Sabtu 17 Mar 2018 04:00 WIB

Membaca Langit, Sambil Membaca Kepergian Ilmuwan

Hawking sepanjang hidupnya menelisik apa yang terlihat dan tidak terlihat di langit.

Harri Ash Shiddiqie
Foto: dok.Istimewa
Harri Ash Shiddiqie

REPUBLIKA.CO.ID,  Oleh: Harri Ash Shiddiqie *)

Orang lebih suka membaca bumi. Dari bumi orang dapat berpakaian bagus, merangkul kekayaan, berkacak pinggang dengan hasrat syahwat dan kekuasaan.

Membaca langit atau membaca bumi adalah menyibak lipatan ilmu. Meski sekedar membaca arah kota dalam perjalanan bermobil atau membaca dosis obat sakit kepala.

Kita? Apa yang kita baca setiap hari? Tugas manusia beribadah kepada Allah. Semua bacaan harus mengerucut ke sana. Mengetahui peta, mengamati arah kota, meniti rute perjalanan agar tidak tersesat ketika silaturahmi kepada sanak saudara, itulah ibadah.

Bukan hanya peta di ilmu bumi, tetapi juga ilmu fisika, antropologi, tajwid, ilmu tanaman, ilmu memelihara lebah, semuanya harus dikayuh untuk mendekatkan diri kepada Allah.

Tapi, bumi terlampau menggiurkan. Stephen Hawking mencermati langit. Sepanjang hidupnya ia menelisik apa yang terlihat dan tidak terlihat di langit. Tidak terlihat? Ya, Hawking tidak pernah melihat gravitasi, tidak pernah meraba Black Hole. Lewat fisika dan matematika dirinya yakin: Itu ada.

Bumi memang menggiurkan, Copernicus, Rene Descartes, Newton, Max Planck, Einstein, Paul Davis, juga menelisik lewat fisika dan matematika. Perbedaannya dengan Hawking, yang menyatakan dirinya atheis,  mereka sadar bahwa ada keagungan yang tidak bisa dilihat, tidak bisa dianalisis logika.

Jangankan langit dengan galaksi bintang yang jauhnya ribuan tahun cahaya, mimpi yang menghampar setiap hari, adalah misteri yang tidak bisa diurai matematika. Dengan rendah hati para ilmuwan itu menunduk, tunduk.

***

Tak tahu di mana letak salahnya, budaya baca di sekitar kehidupan kita tenggelam di bawah budaya omong-omong. Mulai omong kosong sampai debat kusir. Iringannya adalah budaya pasang telinga. Perbedaan sekecil kutu, di ulas, di mark-up, diberi bumbu.

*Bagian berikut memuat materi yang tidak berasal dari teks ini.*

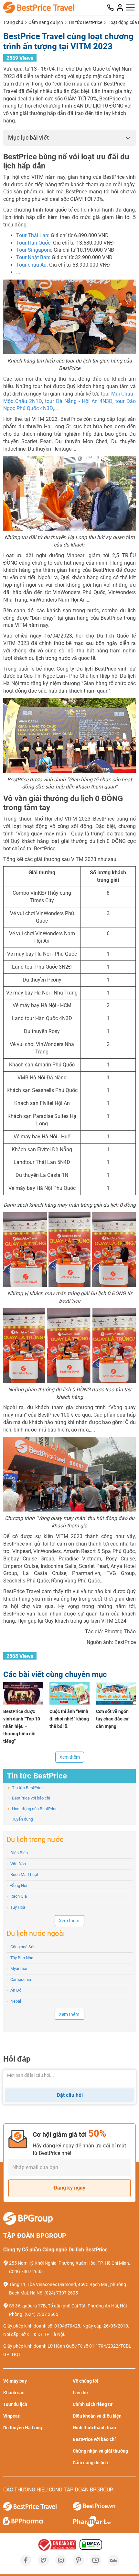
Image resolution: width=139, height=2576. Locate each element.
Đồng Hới (16, 1885)
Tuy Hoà (15, 1907)
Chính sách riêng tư (92, 2404)
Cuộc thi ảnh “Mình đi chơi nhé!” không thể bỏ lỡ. (69, 1719)
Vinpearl (12, 2416)
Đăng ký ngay (69, 2188)
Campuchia (18, 1979)
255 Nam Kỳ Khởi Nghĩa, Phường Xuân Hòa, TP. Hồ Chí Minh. (69, 2263)
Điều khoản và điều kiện (97, 2416)
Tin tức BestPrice (85, 22)
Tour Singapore (33, 250)
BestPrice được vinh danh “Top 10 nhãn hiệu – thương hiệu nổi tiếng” (21, 1726)
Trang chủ (13, 22)
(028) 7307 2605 (26, 2271)
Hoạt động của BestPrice (33, 1808)
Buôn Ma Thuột (22, 1874)
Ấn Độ (13, 1990)
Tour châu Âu (31, 265)
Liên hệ (80, 2392)
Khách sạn (14, 2392)
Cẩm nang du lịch (45, 22)
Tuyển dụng (20, 1819)
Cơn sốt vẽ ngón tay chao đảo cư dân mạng (112, 1719)
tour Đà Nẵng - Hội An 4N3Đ (78, 401)
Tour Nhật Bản (32, 257)
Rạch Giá (16, 1896)
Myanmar (16, 1968)
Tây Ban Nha (19, 1957)
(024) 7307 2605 (61, 2292)
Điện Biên (17, 1852)
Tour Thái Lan (32, 235)
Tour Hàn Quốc (33, 243)
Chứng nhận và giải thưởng (100, 2451)
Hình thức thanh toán (94, 2427)
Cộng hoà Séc (21, 1946)
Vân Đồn (16, 1863)
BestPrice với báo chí (29, 1798)
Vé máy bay (15, 2381)
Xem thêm (69, 1757)
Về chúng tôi (85, 2381)
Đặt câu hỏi (70, 2095)
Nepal (13, 2001)
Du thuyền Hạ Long (22, 2427)
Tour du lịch (15, 2404)
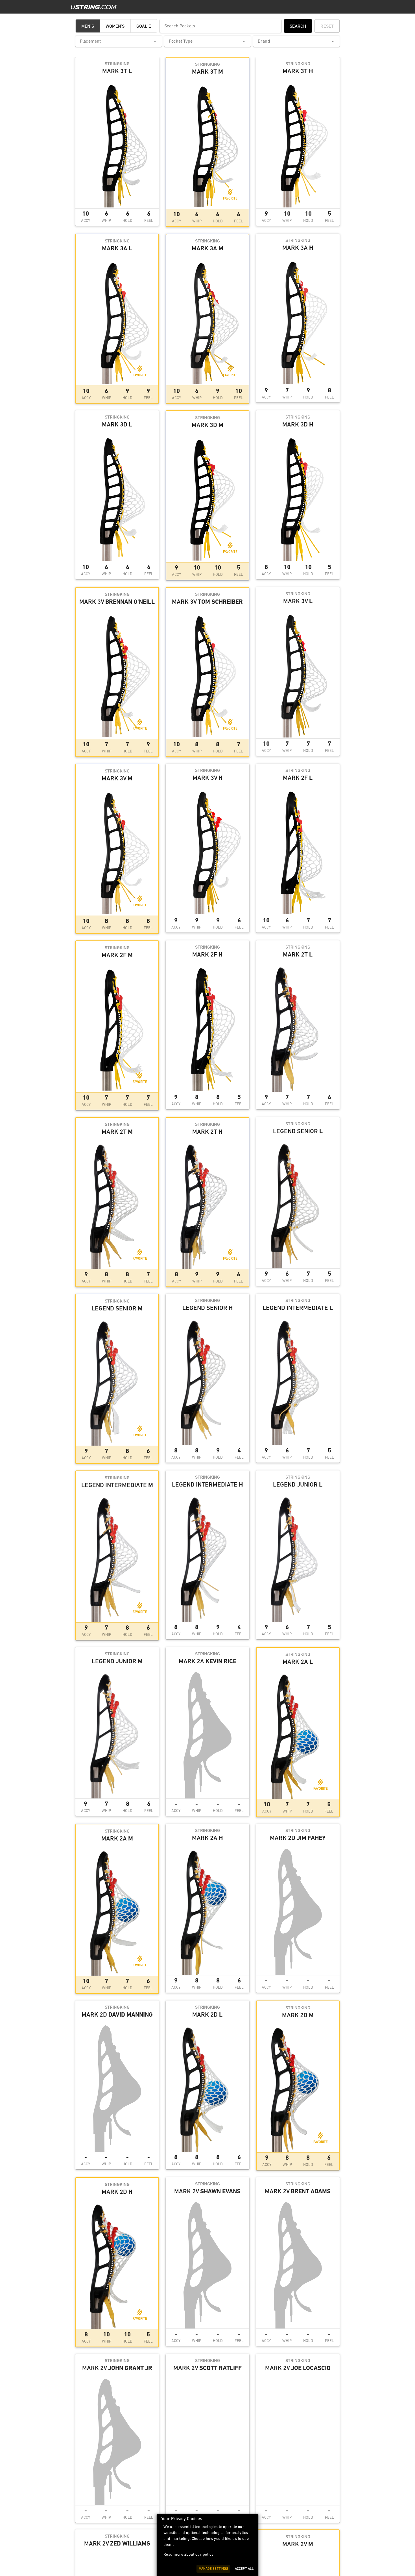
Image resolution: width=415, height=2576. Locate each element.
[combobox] (118, 41)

Pasangan budaya omong dan telinga membentuk gurauan. Mereka membela diri sebagai sarana rekreasi, hiburan. Tapi keterlaluan. TV yang dihidupkan sore hari menampilkan  kuis lokal, sinetron, berikutnya dipilih kontes lomba musik, film, berita, lalu sepak bola, dan bila Ramadhan, saat sahur dipilih lawak. Berita juga sudah jatuh menjadi sarana hiburan untuk memuaskan rasa ingin tahu. Di mana ada longsor dan bencana, ke sana mereka akan berwisata.

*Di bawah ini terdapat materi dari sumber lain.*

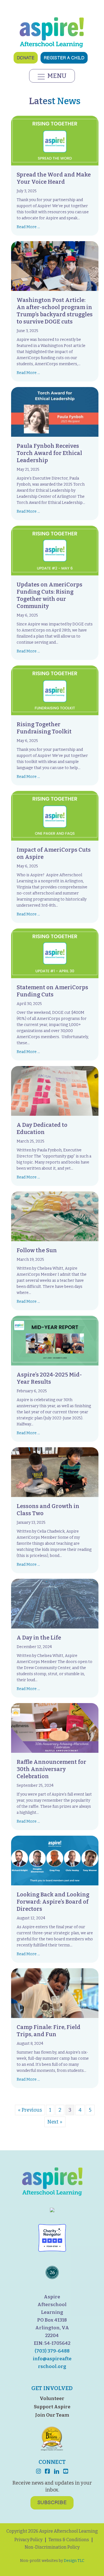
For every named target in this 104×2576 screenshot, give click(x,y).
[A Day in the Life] (54, 1603)
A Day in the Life (39, 1637)
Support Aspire (52, 2407)
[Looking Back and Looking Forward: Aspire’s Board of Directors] (54, 1860)
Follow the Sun (37, 1250)
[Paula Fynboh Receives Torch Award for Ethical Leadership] (54, 412)
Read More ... (28, 226)
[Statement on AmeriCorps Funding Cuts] (54, 953)
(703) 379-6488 (52, 2351)
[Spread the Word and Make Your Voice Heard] (54, 140)
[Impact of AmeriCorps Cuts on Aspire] (54, 815)
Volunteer (52, 2398)
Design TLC (74, 2560)
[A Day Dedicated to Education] (54, 1091)
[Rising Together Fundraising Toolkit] (54, 690)
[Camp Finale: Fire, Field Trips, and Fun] (54, 1993)
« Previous (30, 2110)
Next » (54, 2122)
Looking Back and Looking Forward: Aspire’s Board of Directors (53, 1901)
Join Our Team (52, 2415)
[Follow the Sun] (54, 1216)
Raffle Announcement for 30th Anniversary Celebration (51, 1769)
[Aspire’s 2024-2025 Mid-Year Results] (54, 1340)
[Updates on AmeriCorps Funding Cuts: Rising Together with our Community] (54, 550)
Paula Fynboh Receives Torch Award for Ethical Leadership (49, 453)
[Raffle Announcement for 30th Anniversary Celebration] (54, 1728)
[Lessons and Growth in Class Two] (54, 1472)
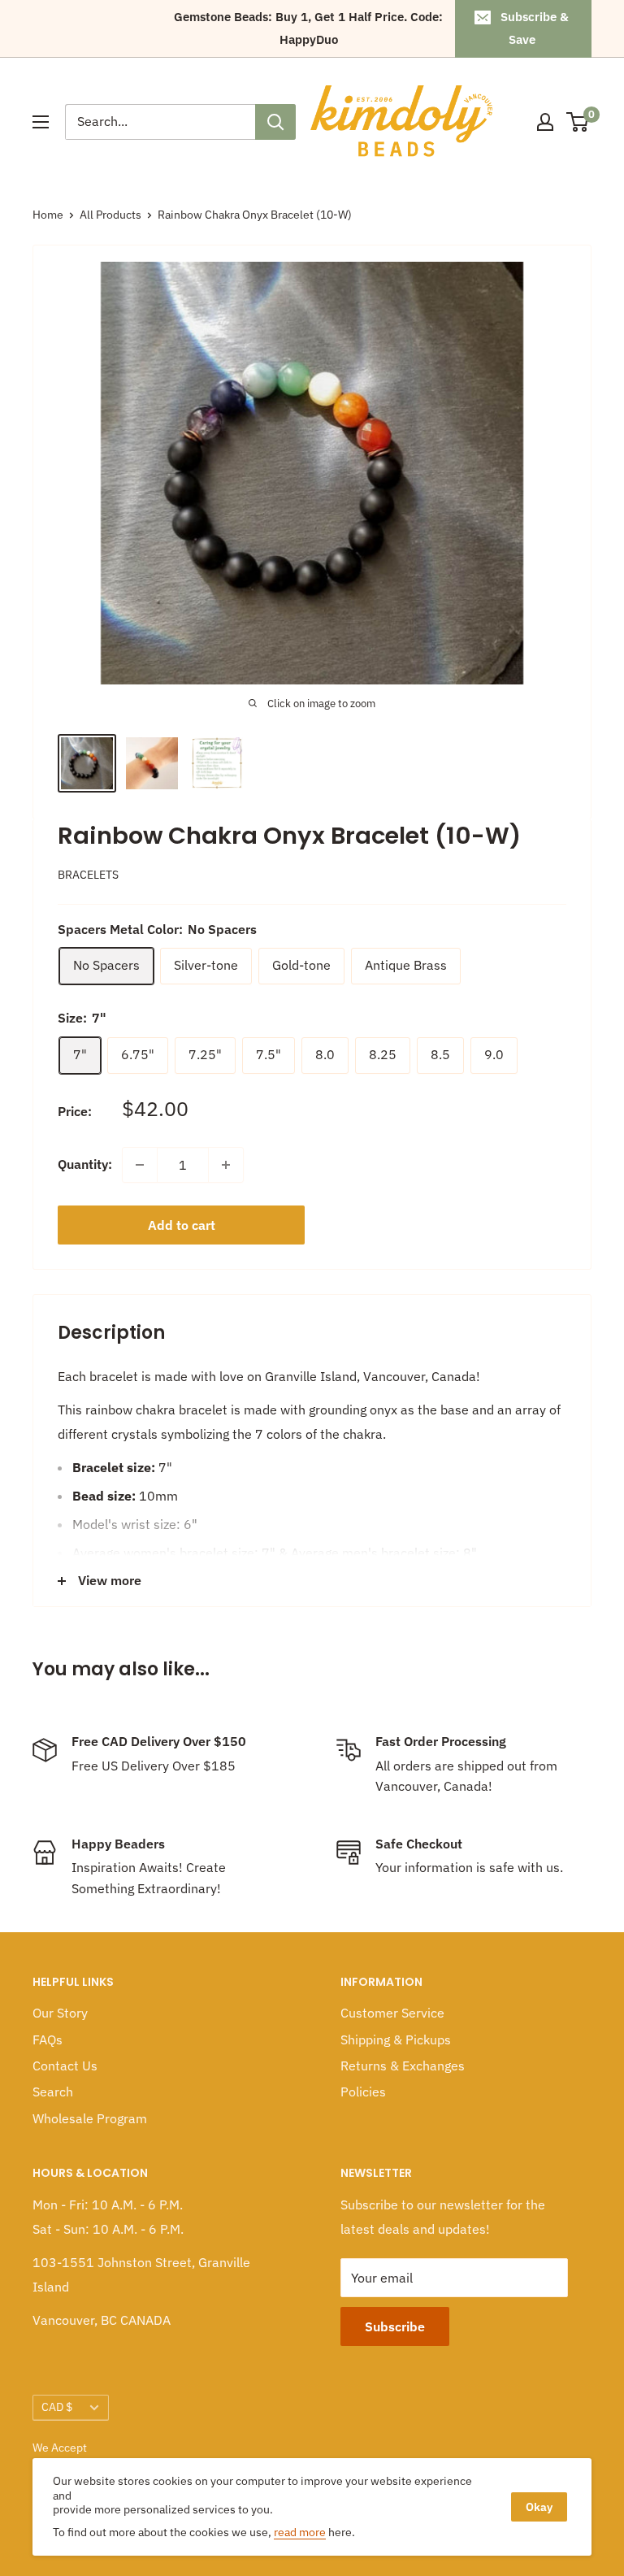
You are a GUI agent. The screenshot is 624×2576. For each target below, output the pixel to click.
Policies (363, 2091)
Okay (539, 2507)
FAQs (47, 2039)
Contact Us (65, 2065)
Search (52, 2091)
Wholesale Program (89, 2118)
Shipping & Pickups (395, 2039)
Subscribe (395, 2326)
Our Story (60, 2013)
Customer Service (392, 2013)
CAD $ (56, 2407)
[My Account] (545, 122)
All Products (110, 214)
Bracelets (88, 874)
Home (47, 214)
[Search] (275, 122)
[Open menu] (40, 121)
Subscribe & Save (534, 28)
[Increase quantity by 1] (226, 1165)
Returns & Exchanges (402, 2065)
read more (300, 2532)
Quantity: (85, 1164)
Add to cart (181, 1225)
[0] (578, 122)
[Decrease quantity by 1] (140, 1165)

Sejak sore layar TV ditatap untuk menghibur. Bukan tak ada waktu untuk membaca, tapi memang tak ingin membaca.  Tak ada pertambahan ilmu.

***

Iqro. Kitab suci Alquran sudah memerintahkan sejak berabad yang lalu. Ada yang tuli, ada yang tahu tapi tetap tak membaca. Ada yang membaca, sekedar saja.

Bandingkan seorang mahasiswa yang membuka buku statistiknya, menekuni bab uji hipotesa. Pasti, ada niat keras mengetahui apa yang dimaksud uji hipotesa. Bila sudah mengetahui, tapi masih membacanya, berarti ia ingin mengerti. Jika sudah mengerti dan ia masih tetap membaca lagi, ia ingin memahami. Jika sudah paham, dan masih membacanya lagi, ia ingin meneguhinya untuk menyelesaikan soal-soalnya.

Tak sedikit orang membaca Alquran, alhamdulillah, berpahala, syiar. Tapi, berapa yang punya niat menambah nilai dari proses membaca. Yang baru bisa membaca seharusnya menerapkan tajwid. Yang sudah bertajwid mulai menangkap terjemah setiap kata. Tak usah menunggu sampai menjadi pakar terjemah setiap kata. Sesekali waktu membaca dengan menelaah tafsir, Jala lain, Ibnu Katsir, dan sebagainya.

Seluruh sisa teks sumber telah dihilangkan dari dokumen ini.